Strukturbruch und Wendepunkt

Nun sind dem Kapitalismus weder Arbeitslosigkeit noch Konjunkturschwankungen und Krisenneu, sondern sind ihm vielmehr strukturell eingeschrieben. Die seit je unstete, konjunkturelle Entwicklung des kapitalistischen Systems, bezog die durch Produktionssteigerungen sowie während der beständig wiederkehrenden Krisenperioden erzeugten Arbeitslosen mit jedem neuen Aufschwung sowie mit der Ausdehnung der Produktion jedoch (zumindest zu deren größten Teil) wieder in den Reproduktionsprozess ein und setzte die zuvor aus der Produktion Ausgespuckten damit (wenigstens in wirtschaftlichen Aufschwungsphasen) wieder in Beschäftigung und Broterwerb. Marx prägte für sie die Bezeichnung der „industriellen Reservearmee“. Mit der Weltwirtschafts- und Umbruchskrise 1974/75 trat dahingehend jedoch ein grundlegender Wandel und Strukturbruch ein. Während in früheren Konjunkturzyklen die „industrielle Reservearmee“ im Aufschwung sozusagen aus der Etappe geholt wurde, wurde die Arbeitslosigkeit seither auch im Zuge der Aufschwünge nicht mehr wesentlich abgebaut. Die Arbeitsmärkte erwiesen sich quer durch die kapitalistischen Metropolenländer als nicht mehr aufnahmefähig genug, was zu einer kontinuierlich wachsenden strukturellen Massen- und Langzeitarbeitslosigkeit in den OECD-Ländern führte, in der sich die „industrielle Reservearmee“ teils überhaupt zum „stehenden Heer“, genannt „Sockelarbeitslosigkeit“, wandelt.
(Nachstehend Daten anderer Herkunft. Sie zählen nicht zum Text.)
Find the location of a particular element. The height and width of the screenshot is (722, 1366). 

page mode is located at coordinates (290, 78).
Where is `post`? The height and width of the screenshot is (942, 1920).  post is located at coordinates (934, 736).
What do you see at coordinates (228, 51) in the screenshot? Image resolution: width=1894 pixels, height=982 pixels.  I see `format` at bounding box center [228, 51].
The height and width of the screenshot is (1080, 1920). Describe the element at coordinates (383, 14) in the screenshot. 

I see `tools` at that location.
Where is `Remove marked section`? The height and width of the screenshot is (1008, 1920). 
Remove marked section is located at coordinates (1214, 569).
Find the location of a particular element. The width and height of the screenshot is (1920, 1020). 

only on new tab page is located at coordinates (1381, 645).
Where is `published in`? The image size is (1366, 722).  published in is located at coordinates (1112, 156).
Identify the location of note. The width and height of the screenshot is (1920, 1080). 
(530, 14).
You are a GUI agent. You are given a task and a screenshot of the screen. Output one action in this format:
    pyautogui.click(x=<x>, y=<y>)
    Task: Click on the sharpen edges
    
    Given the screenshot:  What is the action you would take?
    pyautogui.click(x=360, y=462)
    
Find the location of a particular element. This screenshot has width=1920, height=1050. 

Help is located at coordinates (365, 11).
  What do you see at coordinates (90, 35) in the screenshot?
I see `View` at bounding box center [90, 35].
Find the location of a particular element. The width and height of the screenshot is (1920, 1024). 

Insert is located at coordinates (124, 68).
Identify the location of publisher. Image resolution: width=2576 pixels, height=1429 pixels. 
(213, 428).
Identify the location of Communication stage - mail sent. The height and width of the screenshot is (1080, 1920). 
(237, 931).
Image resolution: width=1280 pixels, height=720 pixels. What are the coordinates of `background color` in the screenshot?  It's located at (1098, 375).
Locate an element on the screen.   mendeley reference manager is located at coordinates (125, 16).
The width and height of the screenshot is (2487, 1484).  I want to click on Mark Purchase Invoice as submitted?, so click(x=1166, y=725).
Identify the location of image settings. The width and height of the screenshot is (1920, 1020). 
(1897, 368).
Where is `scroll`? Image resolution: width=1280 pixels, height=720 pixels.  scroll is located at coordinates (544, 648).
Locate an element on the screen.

Die Entwicklung des Nachkriegskapitalismus als Vergleichsfolie des Strukturbruchs

Um diesen gravierenden Strukturbruch nochmals plastischer in den Blick zu rücken, sei als Vergleichsfolie kurz an die Entwicklung des österreichischen Nachkriegskapitalismus erinnert. Die ebenso kontinuierliche wie dynamische Abnahme an selbständigen bäuerlichen Existenzen (noch Ende der 50er Jahre zählte die Landwirtschaft in Österreich über 23% aller Berufstätigen) konnte durch eine stetige Ausdehnung der Produktion (und begleitender politischer Maßnahmen) am Arbeitsmarkt im Großen und Ganzen ohne größere Friktionen aufgefangen werden. Gleiches kann grosso modo auch hinsichtlich der im Nachkriegskapitalismus aufgrund der Produktivitätssteigerungen, wirtschaftlicher Strukturwandel und Strukturkrisen je aus dem Arbeitsprozess ausgespuckten Beschäftigten konstatiert werden. Parallel hierzu setzte in den 50er und 60er Jahren zudem ein kontinuierlicher Anstieg der Frauenerwerbsarbeit ein (und stieg bis 1971 auf bereits 37% aller unselbständig Erwerbstätigen). Zeitgleich wurden ab Mitte der 60er Jahre noch eine Reihe von Anwerbeabkommen geschlossen. Gleichwohl lag die Arbeitslosenzahl im Jahresdurchschnitt 1970 bei lediglich 59.000 und sank im Jahr 1974 sogar auf bloße 36.000 ab (bei gegenüberstehenden rd. 57.500 gemeldeten offenen Stellen) – womit die Zahl der offenen Stellen zugleich noch jene der Arbeitslosen überstieg. Im Gefolge der Wirtschaftskrise 1982/83 schlug der Strukturbruch in der Entwicklung des Kapitalismus dann auch in Österreich mit voller Wucht durch. Im konjunkturellen Auf und Ab zwar jeweils modifiziert, kommt es gleichzeitig zu keinem signifikanten Abbau der Massen- bzw. Dauerarbeitslosigkeit mehr und hat sich diese in den multiplen Krisen der letzten Jahre strukturell weiter verfestigt und treibt immer mehr Arbeitslose infolge der immer unzulänglicheren sozialen Sicherungssystem in die offene Armut.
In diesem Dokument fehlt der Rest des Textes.